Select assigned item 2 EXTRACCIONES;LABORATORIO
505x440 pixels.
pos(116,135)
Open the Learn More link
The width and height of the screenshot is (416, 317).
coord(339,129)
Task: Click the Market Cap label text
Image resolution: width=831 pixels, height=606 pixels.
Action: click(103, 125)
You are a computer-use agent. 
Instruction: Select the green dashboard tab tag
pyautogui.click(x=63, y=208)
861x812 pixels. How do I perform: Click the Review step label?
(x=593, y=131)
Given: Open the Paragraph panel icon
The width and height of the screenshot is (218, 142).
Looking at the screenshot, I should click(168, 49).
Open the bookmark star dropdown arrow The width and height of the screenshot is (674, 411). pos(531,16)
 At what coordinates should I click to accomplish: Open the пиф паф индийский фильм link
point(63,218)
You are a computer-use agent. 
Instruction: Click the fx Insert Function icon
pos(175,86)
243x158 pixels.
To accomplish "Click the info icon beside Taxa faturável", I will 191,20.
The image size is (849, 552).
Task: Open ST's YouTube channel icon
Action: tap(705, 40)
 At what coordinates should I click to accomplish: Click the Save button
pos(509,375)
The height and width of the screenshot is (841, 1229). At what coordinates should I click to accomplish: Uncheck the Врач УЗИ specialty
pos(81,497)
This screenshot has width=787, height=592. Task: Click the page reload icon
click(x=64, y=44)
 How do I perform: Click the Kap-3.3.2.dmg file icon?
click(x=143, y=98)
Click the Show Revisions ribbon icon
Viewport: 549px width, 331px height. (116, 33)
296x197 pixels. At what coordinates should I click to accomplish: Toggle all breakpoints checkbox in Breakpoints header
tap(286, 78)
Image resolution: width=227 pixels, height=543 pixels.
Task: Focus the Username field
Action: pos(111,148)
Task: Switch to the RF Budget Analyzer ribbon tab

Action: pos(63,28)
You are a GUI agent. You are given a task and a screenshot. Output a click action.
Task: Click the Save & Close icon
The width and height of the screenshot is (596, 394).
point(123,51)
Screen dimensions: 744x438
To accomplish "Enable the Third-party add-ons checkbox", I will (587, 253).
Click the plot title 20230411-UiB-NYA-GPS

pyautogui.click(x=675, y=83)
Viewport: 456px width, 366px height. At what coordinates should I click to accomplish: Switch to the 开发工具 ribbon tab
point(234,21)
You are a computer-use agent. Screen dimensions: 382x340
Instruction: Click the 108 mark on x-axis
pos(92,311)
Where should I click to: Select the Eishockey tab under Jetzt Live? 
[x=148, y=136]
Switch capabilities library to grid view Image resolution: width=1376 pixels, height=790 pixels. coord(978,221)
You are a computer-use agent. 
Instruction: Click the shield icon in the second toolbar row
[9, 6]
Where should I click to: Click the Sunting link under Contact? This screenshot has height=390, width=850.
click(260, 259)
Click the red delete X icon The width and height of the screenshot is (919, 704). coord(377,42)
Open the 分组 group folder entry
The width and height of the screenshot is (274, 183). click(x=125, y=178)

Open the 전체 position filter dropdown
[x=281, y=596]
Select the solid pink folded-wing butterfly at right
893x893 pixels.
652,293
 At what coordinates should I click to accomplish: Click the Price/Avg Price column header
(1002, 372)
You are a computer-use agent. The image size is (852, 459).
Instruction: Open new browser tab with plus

:::

ASSIGNMENT:
Transcribe the records above with every character unchanged.

RESULT OF THIS EXERCISE:
Select assigned item 2 EXTRACCIONES;LABORATORIO
505x440 pixels.
pos(116,135)
Open the Learn More link
The width and height of the screenshot is (416, 317).
coord(339,129)
Task: Click the Market Cap label text
Image resolution: width=831 pixels, height=606 pixels.
Action: click(103, 125)
You are a computer-use agent. 
Instruction: Select the green dashboard tab tag
pyautogui.click(x=63, y=208)
861x812 pixels. How do I perform: Click the Review step label?
(x=593, y=131)
Given: Open the Paragraph panel icon
The width and height of the screenshot is (218, 142).
Looking at the screenshot, I should click(168, 49).
Open the bookmark star dropdown arrow The width and height of the screenshot is (674, 411). pos(531,16)
 At what coordinates should I click to accomplish: Open the пиф паф индийский фильм link
point(63,218)
You are a computer-use agent. 
Instruction: Click the fx Insert Function icon
pos(175,86)
243x158 pixels.
To accomplish "Click the info icon beside Taxa faturável", I will 191,20.
The image size is (849, 552).
Task: Open ST's YouTube channel icon
Action: tap(705, 40)
 At what coordinates should I click to accomplish: Click the Save button
pos(509,375)
The height and width of the screenshot is (841, 1229). At what coordinates should I click to accomplish: Uncheck the Врач УЗИ specialty
pos(81,497)
This screenshot has width=787, height=592. Task: Click the page reload icon
click(x=64, y=44)
 How do I perform: Click the Kap-3.3.2.dmg file icon?
click(x=143, y=98)
Click the Show Revisions ribbon icon
Viewport: 549px width, 331px height. (116, 33)
296x197 pixels. At what coordinates should I click to accomplish: Toggle all breakpoints checkbox in Breakpoints header
tap(286, 78)
Image resolution: width=227 pixels, height=543 pixels.
Task: Focus the Username field
Action: pos(111,148)
Task: Switch to the RF Budget Analyzer ribbon tab

Action: pos(63,28)
You are a GUI agent. You are given a task and a screenshot. Output a click action.
Task: Click the Save & Close icon
The width and height of the screenshot is (596, 394).
point(123,51)
Screen dimensions: 744x438
To accomplish "Enable the Third-party add-ons checkbox", I will (587, 253).
Click the plot title 20230411-UiB-NYA-GPS

pyautogui.click(x=675, y=83)
Viewport: 456px width, 366px height. At what coordinates should I click to accomplish: Switch to the 开发工具 ribbon tab
point(234,21)
You are a computer-use agent. Screen dimensions: 382x340
Instruction: Click the 108 mark on x-axis
pos(92,311)
Where should I click to: Select the Eishockey tab under Jetzt Live? 
[x=148, y=136]
Switch capabilities library to grid view Image resolution: width=1376 pixels, height=790 pixels. coord(978,221)
You are a computer-use agent. 
Instruction: Click the shield icon in the second toolbar row
[9, 6]
Where should I click to: Click the Sunting link under Contact? This screenshot has height=390, width=850.
click(260, 259)
Click the red delete X icon The width and height of the screenshot is (919, 704). coord(377,42)
Open the 分组 group folder entry
The width and height of the screenshot is (274, 183). click(x=125, y=178)

Open the 전체 position filter dropdown
[x=281, y=596]
Select the solid pink folded-wing butterfly at right
893x893 pixels.
652,293
 At what coordinates should I click to accomplish: Click the Price/Avg Price column header
(1002, 372)
You are a computer-use agent. The image size is (852, 459).
Instruction: Open new browser tab with plus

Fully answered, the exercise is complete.